Decision to close Coquitlam liquor stores contradicts LDB Service plan

August 18, 2006

August 15, 2006 

The decision by the Liquor Distribution Branch (LDB) to close two public liquor stores in Coquitlam and Burnaby as part of a plan to open a new Signature store on North Road violates the government’s own Service Plan and removes retail options for local residents, the B.C. Government and Service Employees’ Union said today.

The 2006-07 Service Plan states that "BC Liquor Stores are improving efficiencies and services to customers by offering an enhanced shopping experience and improvements to operations and administration. A key facet of this is the consolidation of smaller government liquor stores into Signature Stores."

"The main argument used by the government to justify Signature Stores plan was the need to amalgamate small stores to remain competitive," said BCGEU president George Heyman. "However, in consolidating the Lougheed and Austin Road stores, the LDB will be closing the two single largest revenue generating stores in Burnaby and Coquitlam."

"Signature liquor stores provide better service through extended hours and greater product selection, but closing the area’s highest revenue stores simply does not fit the LDB’s own plan, and contradicts everything we were told by the employer."

The Burnaby Lougheed Plaza (9638 Cameron St.) and Coquitlam’s Austin Road (1020 Austin Rd.) locations are slated for closure to make way for a Signature store at North Road and Cameron Street in Burnaby.
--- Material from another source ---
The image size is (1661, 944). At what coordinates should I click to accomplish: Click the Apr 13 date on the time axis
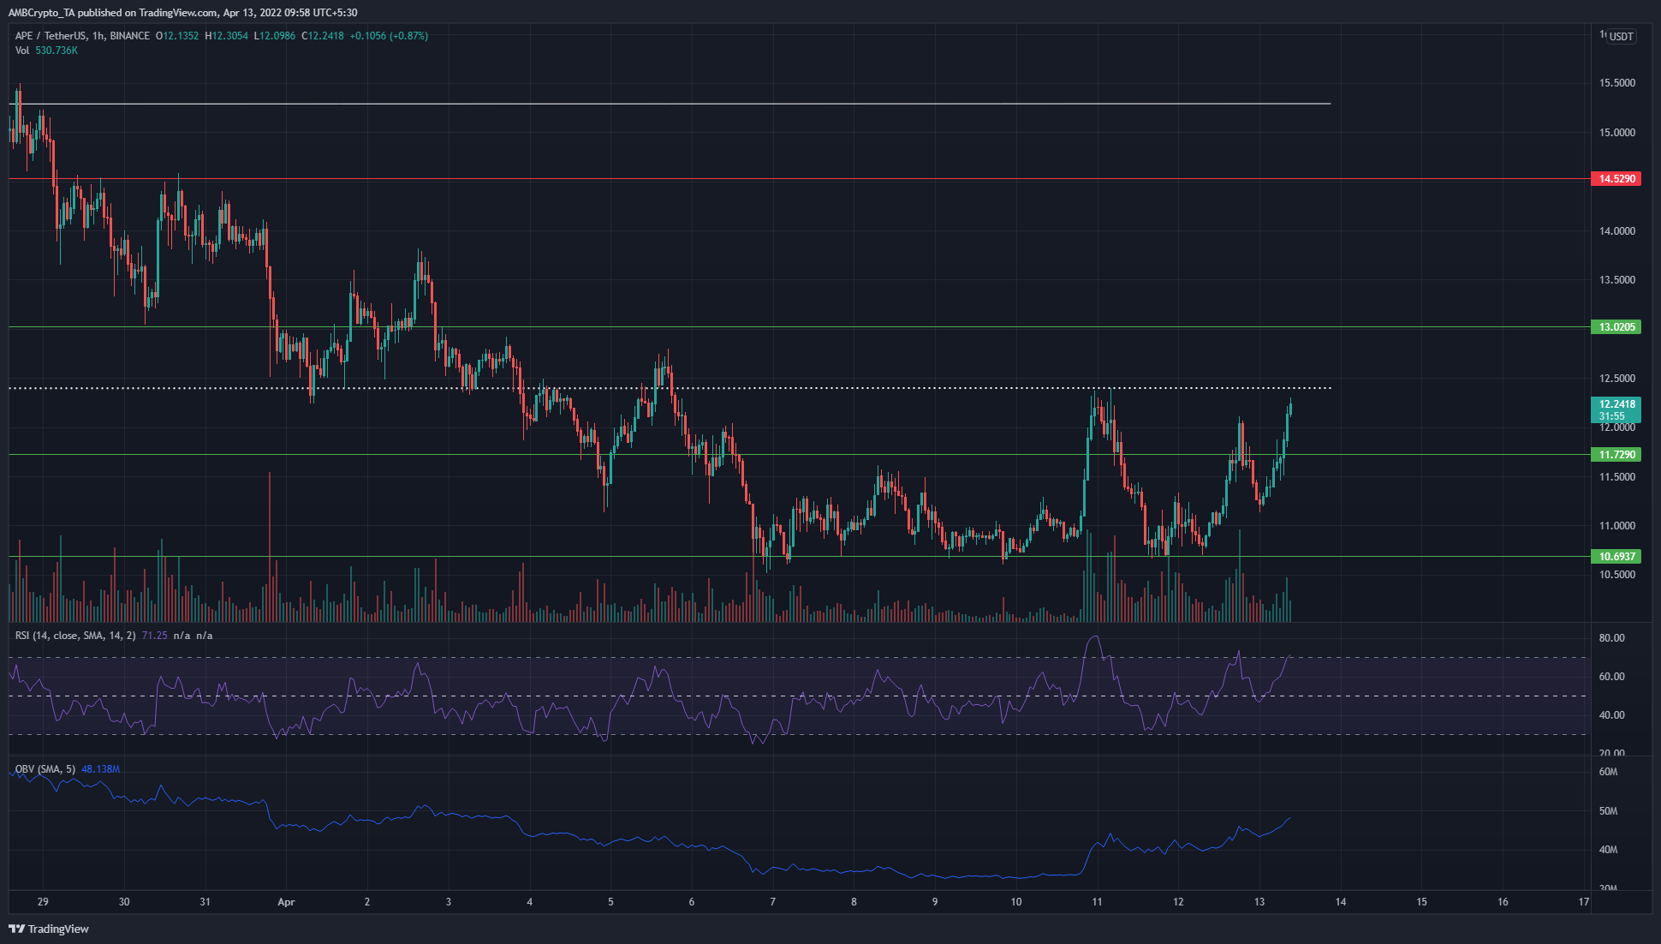[x=1259, y=902]
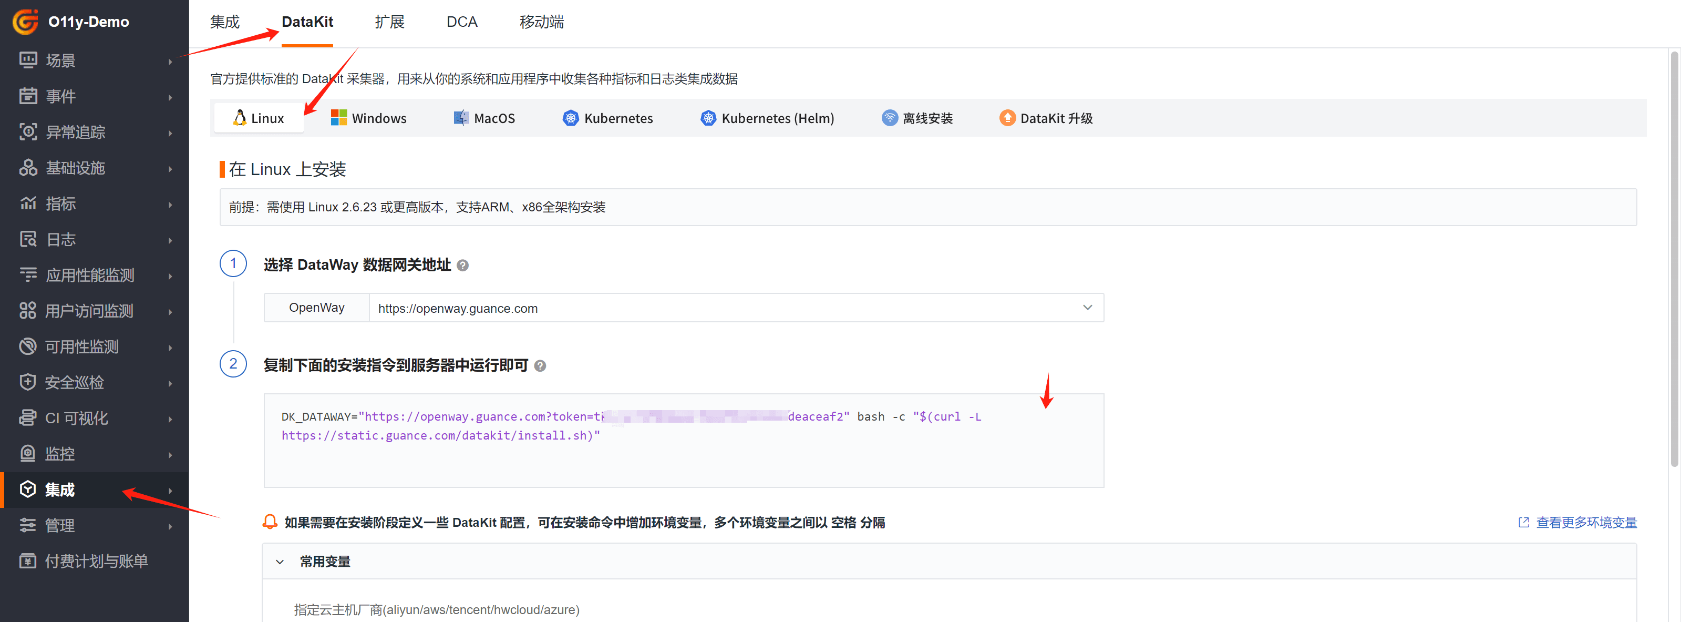Collapse the 常用变量 section
Screen dimensions: 1681x622
pyautogui.click(x=280, y=561)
In Vernon, the LDB is planning to close the downtown store (3101 Hwy #6), and the Vernon Square Store (4400 32nd St.) to open a new Signature store at the Village Green Mall on 48th Avenue, which will leave Vernon without a public liquor store in the downtown core.
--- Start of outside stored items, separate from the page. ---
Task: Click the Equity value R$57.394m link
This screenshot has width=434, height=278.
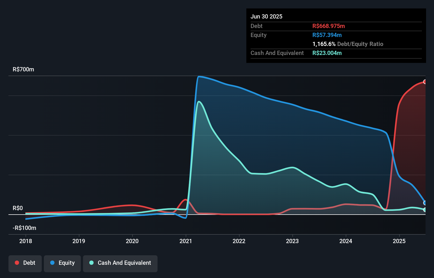Action: (327, 35)
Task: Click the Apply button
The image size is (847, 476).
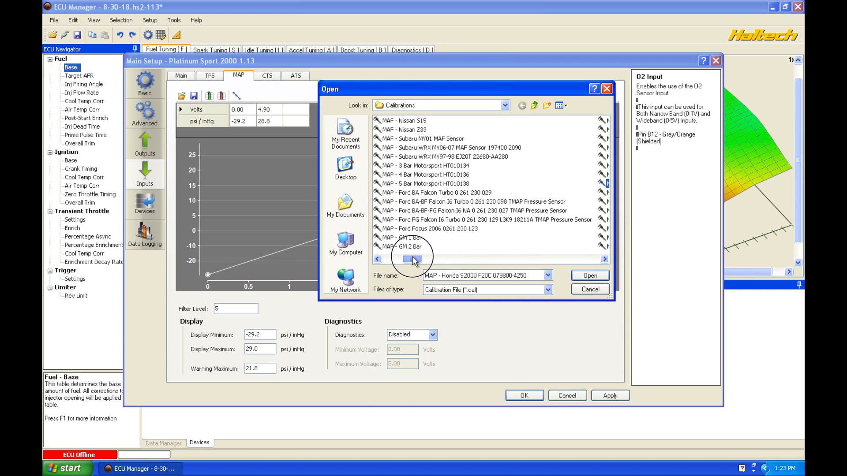Action: coord(610,395)
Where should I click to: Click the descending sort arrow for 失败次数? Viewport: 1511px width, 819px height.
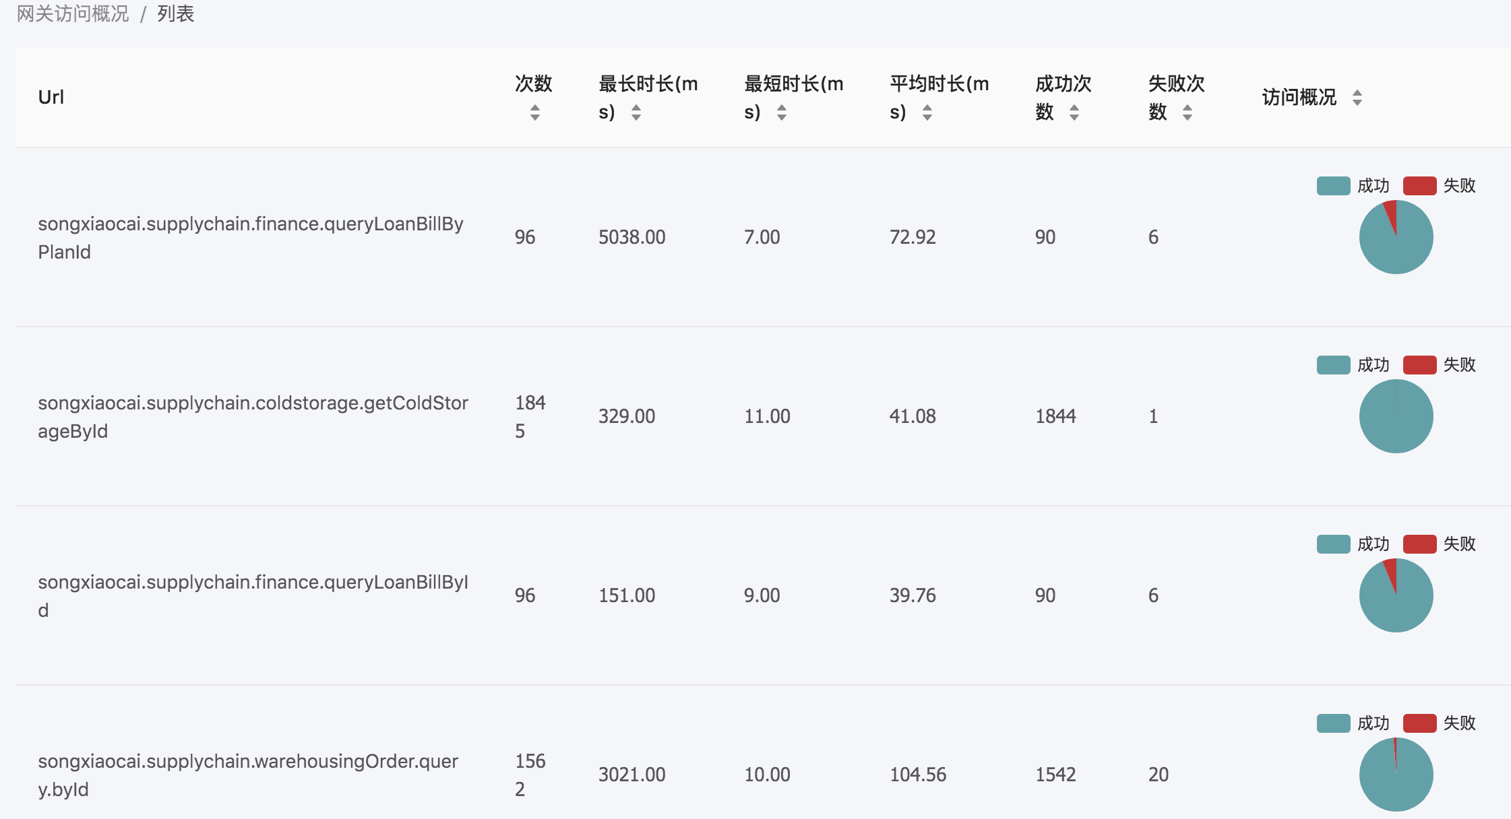coord(1186,119)
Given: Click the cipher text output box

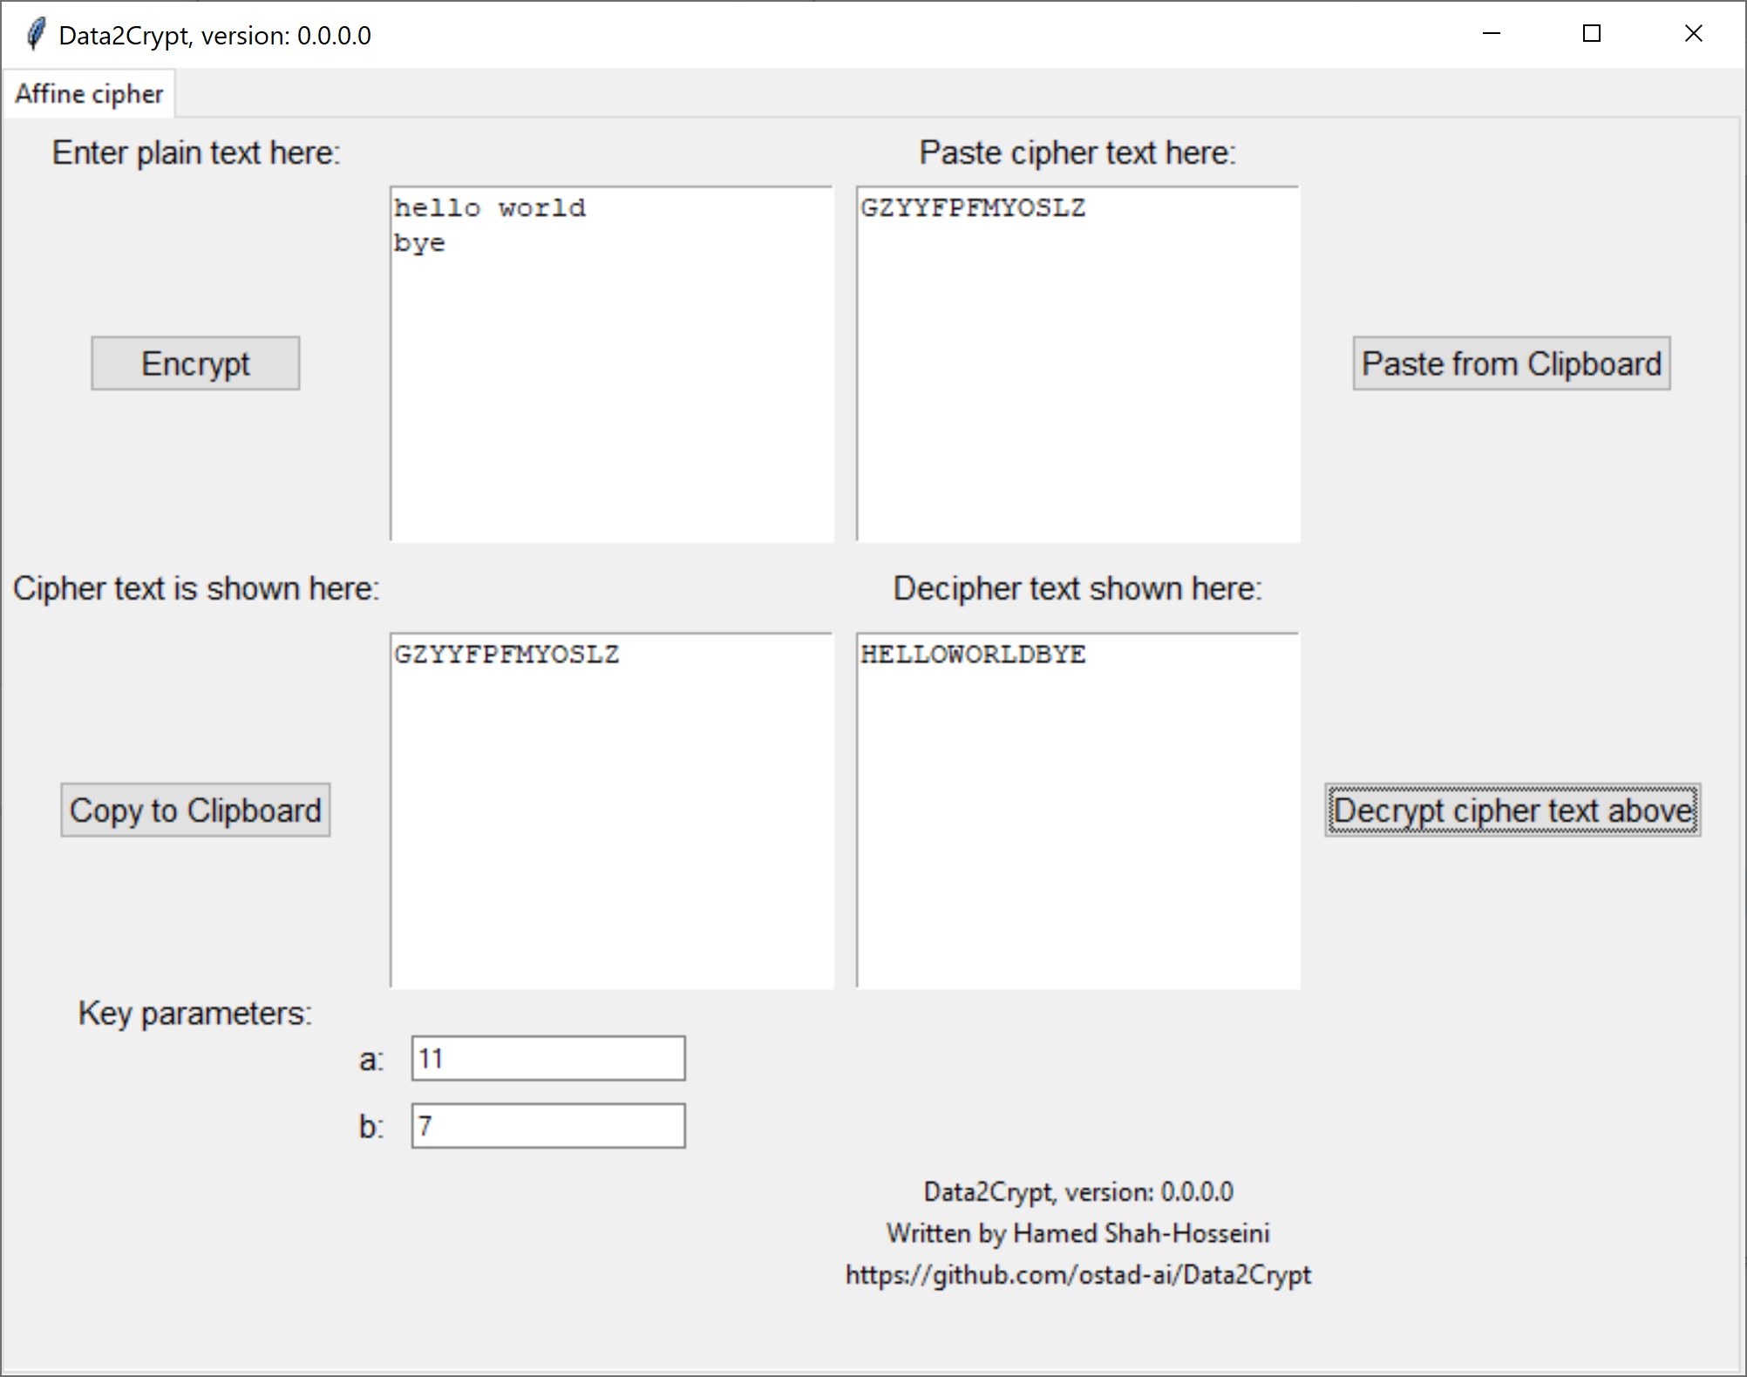Looking at the screenshot, I should (x=612, y=828).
"The government is continuing to close many more profitable liquor stores than they are opening, which affects our members’ access to work, and local community access to public liquor services," said Heyman. "Coquitlam residents in particular will be inconvenienced by these store closures, as they will be forced to travel farther to access a public liquor store, or be forced to shop at private liquor outlets."
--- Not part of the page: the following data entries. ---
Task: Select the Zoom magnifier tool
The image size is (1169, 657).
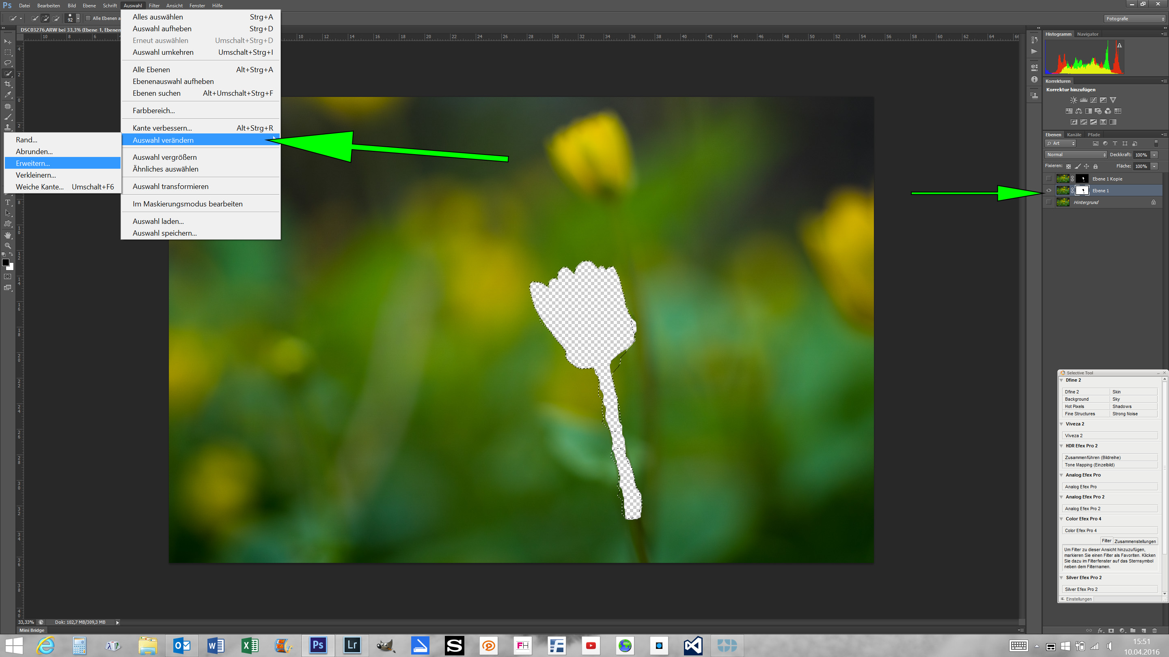Action: tap(8, 246)
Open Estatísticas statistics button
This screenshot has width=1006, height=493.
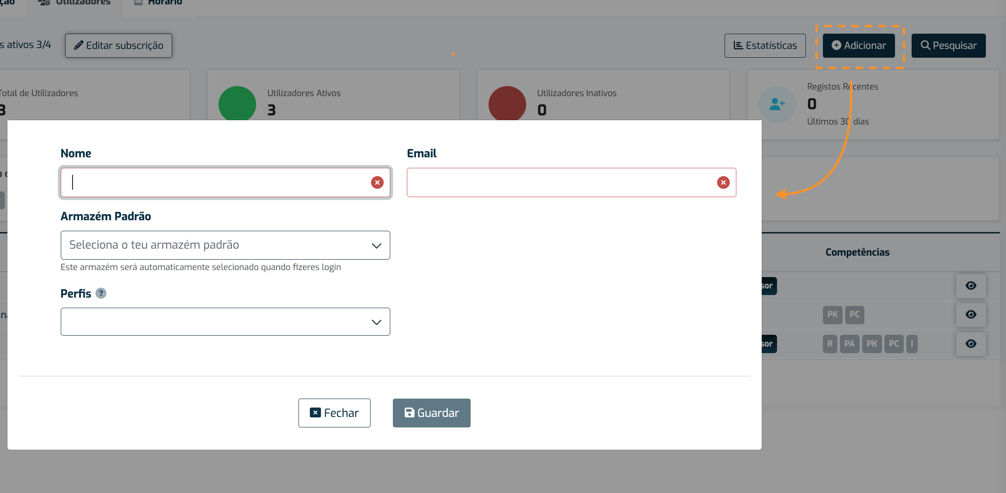point(765,45)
Heyman pointed out that public liquor stores provide greater product selection, lower prices, and socially responsible control of liquor sales, compared to private liquor outlets. A study by the Consumers Association of Canada released on March 16, 2006 concluded that private liquor outlets charge up to 35 per cent more for the same products than public outlets, despite receiving a 13 per cent discount on product from the BC Liberal government.